Mein liebster Krimi: eine Liebeserklärung an Miss Marple und das Verbrechen nach 16 Uhr 50

14. Mai 2025|By:Susanne Pohl

Dies ist mein Beitrag zur Blogparade: Mein liebster Krimi, die ich am 6. Mai 2025 gestartet habe. Bis zum 22. Juni 2025 sammle ich darin unsere Lieblingskrimis, für eine gemeinsame Leseliste voller spannender Entdeckungen.

In meinem Blogbeitrag erzähle ich dir von meiner liebsten Ermittlerin Miss Marple und dem Krimi, der mich seit Jahrzehnten begleitet: 16 Uhr 50 ab Paddington. Ich habe ihn in mehreren Sprachen im Regal und bis heute lässt er mich nicht los.
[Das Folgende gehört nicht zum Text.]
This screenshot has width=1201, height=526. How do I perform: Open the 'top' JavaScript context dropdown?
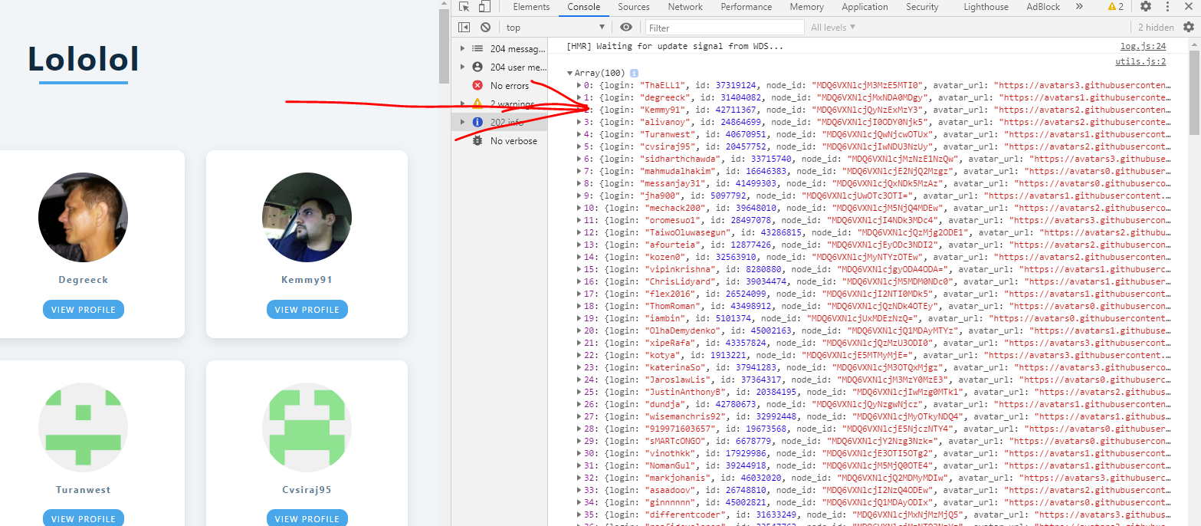pyautogui.click(x=555, y=28)
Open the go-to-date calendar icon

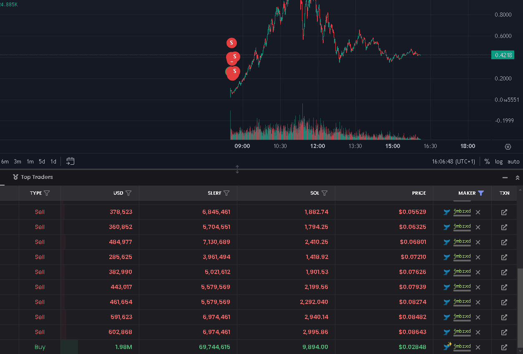(x=70, y=161)
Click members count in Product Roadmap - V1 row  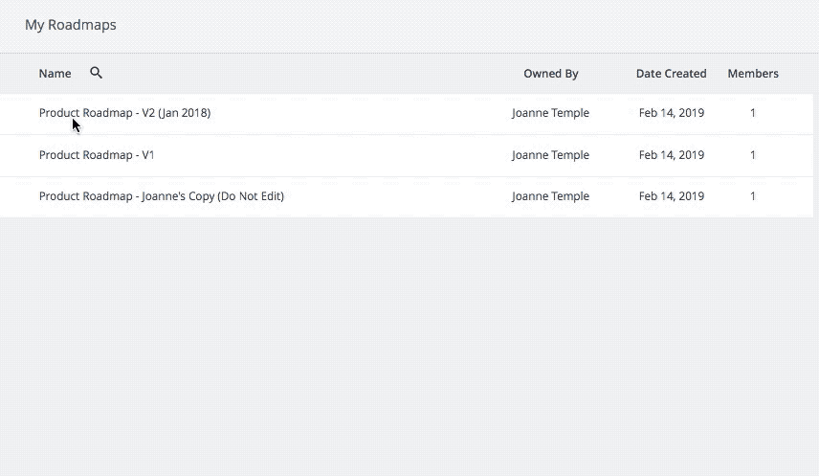point(752,155)
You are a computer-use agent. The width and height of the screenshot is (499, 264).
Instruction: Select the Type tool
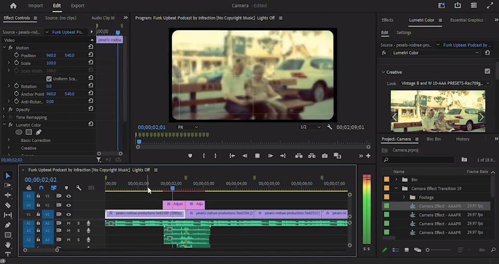coord(8,255)
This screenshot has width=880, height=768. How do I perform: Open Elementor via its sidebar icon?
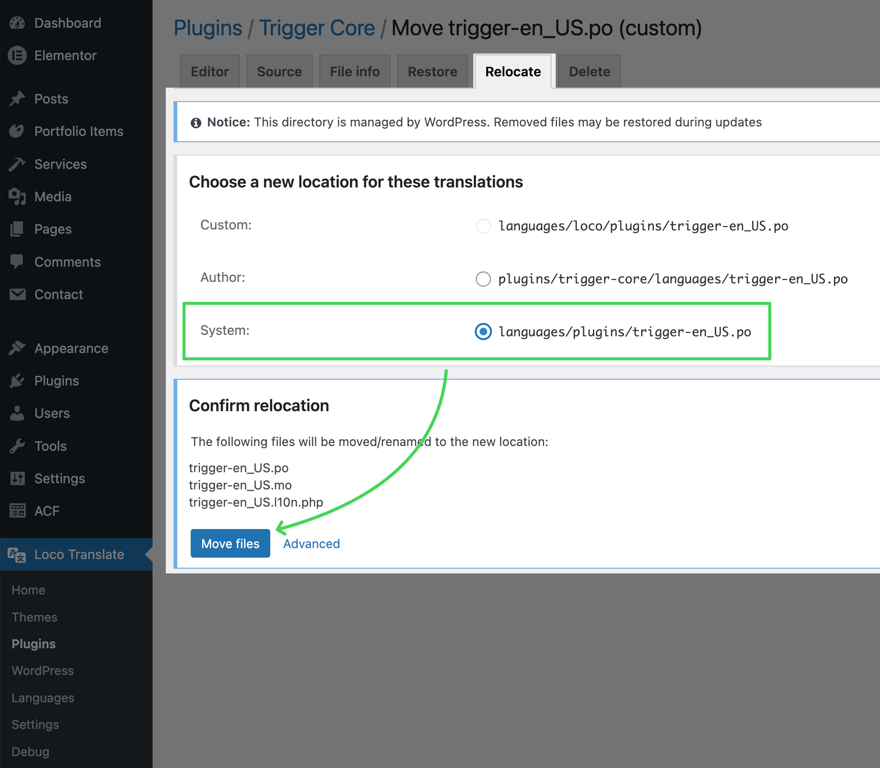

Du hast auch einen Lieblingskrimi? Dann mach gern mit. Alle Infos zur Teilnahme findest du im Aufruf zur Blogparade.

Als Miss Marple in mein Leben trat

Ich war etwa zwölf, als ich in den Herbstferien meine Brieffreundin besucht habe. Eine ganze Woche lang. Und eines Abends saßen wir vor dem Fernseher: drei Mädchen auf dem Fußboden, ihre Eltern auf dem Sofa. Es lief ein Film in Schwarz-Weiß und auf dem Bildschirm eine ältere Dame mit Hut, Handtasche und jeder Menge Energie. Miss Marple.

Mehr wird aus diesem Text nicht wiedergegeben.